EDIT: Forgot to mention, while using .readline() is not a bad thing don't use .readlines() which will go and read the entire content of the file into a list containing each line which is incredibly inefficient. Using the built in iterator that comes with a file object is the best memory usage and speed.
#Constatin suggests that if you would be satisfied with replacing '<><><><><><><>\n' by '" \n'
then the replacement string is the same length, and in that case you can craft a solution to in-place editing with mmap. You will need python 2.6. It's vital that the file is opened in the right mode!
import mmap, os
CHUNK = 2**20
oldStr = ''
newStr = '" '
strLen = len(oldStr)
assert strLen==len(newStr)
f = open("myfilename", "r+")
size = os.fstat(f.fileno()).st_size
for offset in range(0,size,CHUNK):
map = mmap.mmap(f.fileno(),
length=min(CHUNK+strLen,size-offset), # not beyond EOF
offset=offset)
index = 0 # start at beginning
while 1:
index = map.find(oldStr,index) # find next match
if index == -1: # no more matches in this map
break
map[index:index+strLen] = newStr
f.close()
This code is not debugged! It works for me on a 3 MB test case, but it may not work on a large ( > 2GB) file - the mmap module still seems a bit immature, so I wouldn't rely on it too much.

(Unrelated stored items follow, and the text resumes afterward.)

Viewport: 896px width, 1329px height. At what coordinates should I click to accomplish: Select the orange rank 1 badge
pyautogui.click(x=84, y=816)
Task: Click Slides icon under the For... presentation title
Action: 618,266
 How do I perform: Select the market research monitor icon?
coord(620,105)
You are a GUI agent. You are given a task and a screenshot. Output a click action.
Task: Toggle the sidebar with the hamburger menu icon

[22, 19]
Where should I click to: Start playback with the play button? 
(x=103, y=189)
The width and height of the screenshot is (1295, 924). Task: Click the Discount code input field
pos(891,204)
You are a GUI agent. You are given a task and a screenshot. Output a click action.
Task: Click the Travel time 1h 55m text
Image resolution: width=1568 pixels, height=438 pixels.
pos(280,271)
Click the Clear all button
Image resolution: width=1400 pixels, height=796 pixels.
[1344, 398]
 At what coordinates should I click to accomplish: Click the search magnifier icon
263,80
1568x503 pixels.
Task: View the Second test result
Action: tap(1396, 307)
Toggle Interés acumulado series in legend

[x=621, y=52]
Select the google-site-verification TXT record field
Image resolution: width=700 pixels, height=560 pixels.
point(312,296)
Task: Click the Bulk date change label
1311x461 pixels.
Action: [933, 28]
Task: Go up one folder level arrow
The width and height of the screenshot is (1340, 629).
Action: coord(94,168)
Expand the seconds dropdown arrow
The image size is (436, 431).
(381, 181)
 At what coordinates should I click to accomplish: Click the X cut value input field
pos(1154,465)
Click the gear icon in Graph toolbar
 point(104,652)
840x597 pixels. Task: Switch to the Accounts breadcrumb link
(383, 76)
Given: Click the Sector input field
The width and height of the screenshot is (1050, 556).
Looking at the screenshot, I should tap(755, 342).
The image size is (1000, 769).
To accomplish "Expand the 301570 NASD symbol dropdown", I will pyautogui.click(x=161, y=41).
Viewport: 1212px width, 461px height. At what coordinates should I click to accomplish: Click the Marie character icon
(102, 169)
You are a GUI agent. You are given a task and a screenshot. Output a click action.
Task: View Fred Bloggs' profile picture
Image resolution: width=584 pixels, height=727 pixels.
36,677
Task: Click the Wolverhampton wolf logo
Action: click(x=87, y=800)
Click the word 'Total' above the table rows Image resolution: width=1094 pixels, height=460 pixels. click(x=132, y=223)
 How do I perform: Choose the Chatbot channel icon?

Looking at the bigger picture, from what you've posted it isn't clear that your file will end up as valid CSV. Also be aware that the tool you're planning to use to actually process the CSV may be flexible enough to deal with the file as it stands.
If you're delimiting fields with double quotes, it looks like you need to escape the double quotes you have occurring in your elements (for example 1231214 "" will need to be \n1231214 \"\").
Something like
fin = open("input", "r")
fout = open("output", "w")
for line in fin:
if line.contains("<><><><><><><>"):
fout.writeline("\"")
else:
fout.writeline(line.replace('"',r'\"')
fin.close()
fout.close()
[For the problem exactly as stated] There's no way that this can be done without copying the data, in python or any other language. If your processing always replaced substrings with new substrings of equal length, maybe you could do it in-place. But whenever you replace <><><><><><><> with " you are changing the position of all subsequent characters in the file. Copying from one place to another is the only way to handle this.
EDIT:
Note that the use of sed won't actually save any copying...sed doesn't really edit in-place either. From the GNU sed manual:
-i[SUFFIX]
--in-place[=SUFFIX]
This option specifies that files are to be edited in-place. GNU sed does this by creating a temporary file and sending output to this file rather than to the standard output.